The UK Space Agency said in a briefing that it will be announcing an update to the Beagle 2 on Jan. 16, Friday. However, the agency refused to release more details in advance.

The Times, however, reported that a senior space scientist said that images from NASA's Mars Reconnaissance Orbiter showed an object "about the right shape and in about the right place" as the Beagle 2.

"It tells us how close it got to the right landing spot and that it was in one piece," the paper's source added.

University of Arizona scientist Shane Byrne, who operates the HiRise (High Resolution Imaging Science Experiment) camera on board the Mars Reconnaissance Orbiter, told the Guardian that the HiRise is the only camera that can spot the Beagle 2 on Mars, and that the Mars probe would have landed close to its planned spot "no matter what."

HiRise camera operators have been looking for Beagle 2 for several years, as the same team has already spotted other spacecraft that landed on Mars such as the twin Viking landers that touched down on the planet's surface in the 1970s.

The Beagle 2 Mars probe was on board the Mars Express orbiter of the European Space Agency, and was developed to look for signs of life on Mars, whether it be past or present.
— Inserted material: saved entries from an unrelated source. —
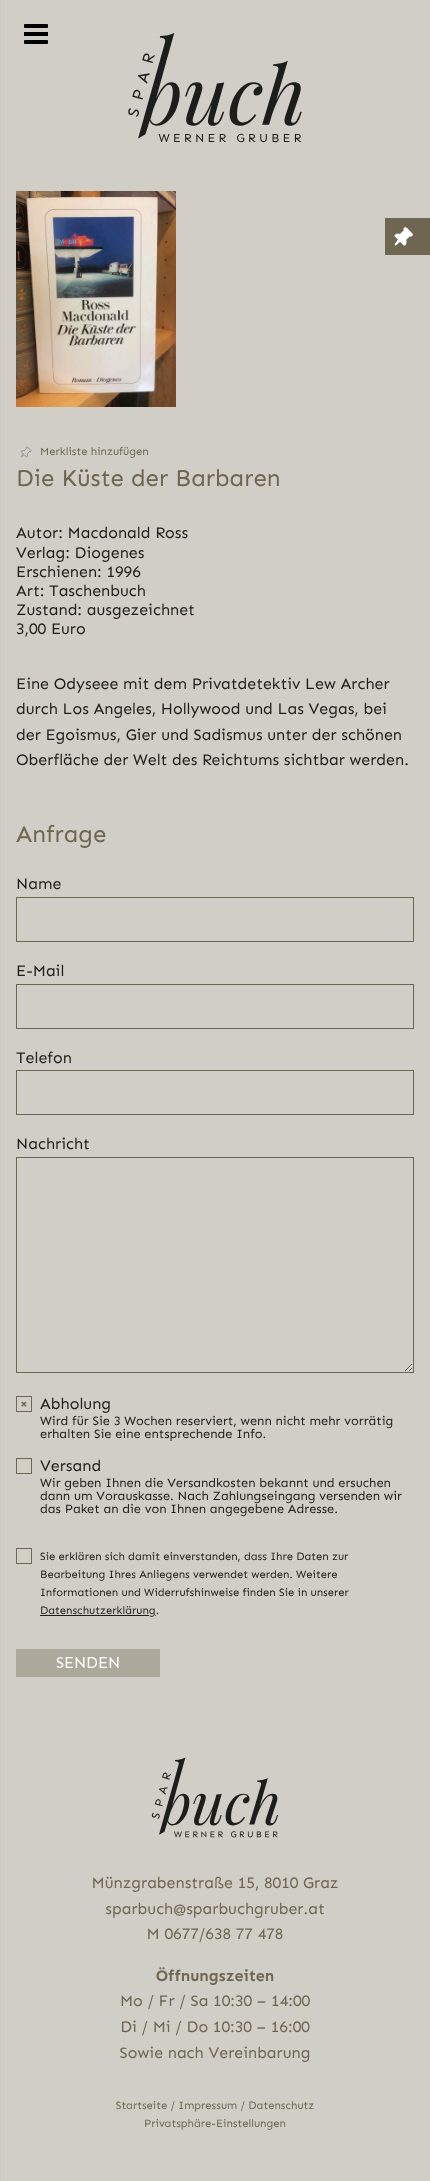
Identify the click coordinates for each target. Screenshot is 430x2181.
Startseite (142, 2105)
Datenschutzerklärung (98, 1610)
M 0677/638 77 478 (215, 1933)
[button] (96, 452)
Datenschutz (281, 2105)
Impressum (207, 2105)
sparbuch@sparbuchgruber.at (214, 1908)
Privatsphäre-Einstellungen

The spacecraft was released from the orbiter on Dec. 19, 2003, but the signal that would have confirmed that the Beagle 2 landed on Christmas Day on Mars never came.

A report on the failure of Beagle 2 was not able to make a definite explanation of the sudden disappearance of the Mars probe. It was considered unlikely that Beagle 2 was not able to land on Mars, or that the spacecraft burned up while entering the planet's atmosphere. Other speculations involved malfunctions of the parachutes and airbags of the Beagle 2, which the spacecraft used to safely land on the surface of Mars.

Colin Pillinger, who passed away in May last year, was the man behind the development and operations of the Beagle 2. In 2005, he claimed that images taken by NASA's Mars Global Surveyor in 2005 showed fuzzy pictures of the spacecraft close to its planned landing site, though confirmation was never made.

Pillinger thought that Beagle 2 landed on the planet's surface too hard, due to a thinner than usual atmosphere caused by dust storms.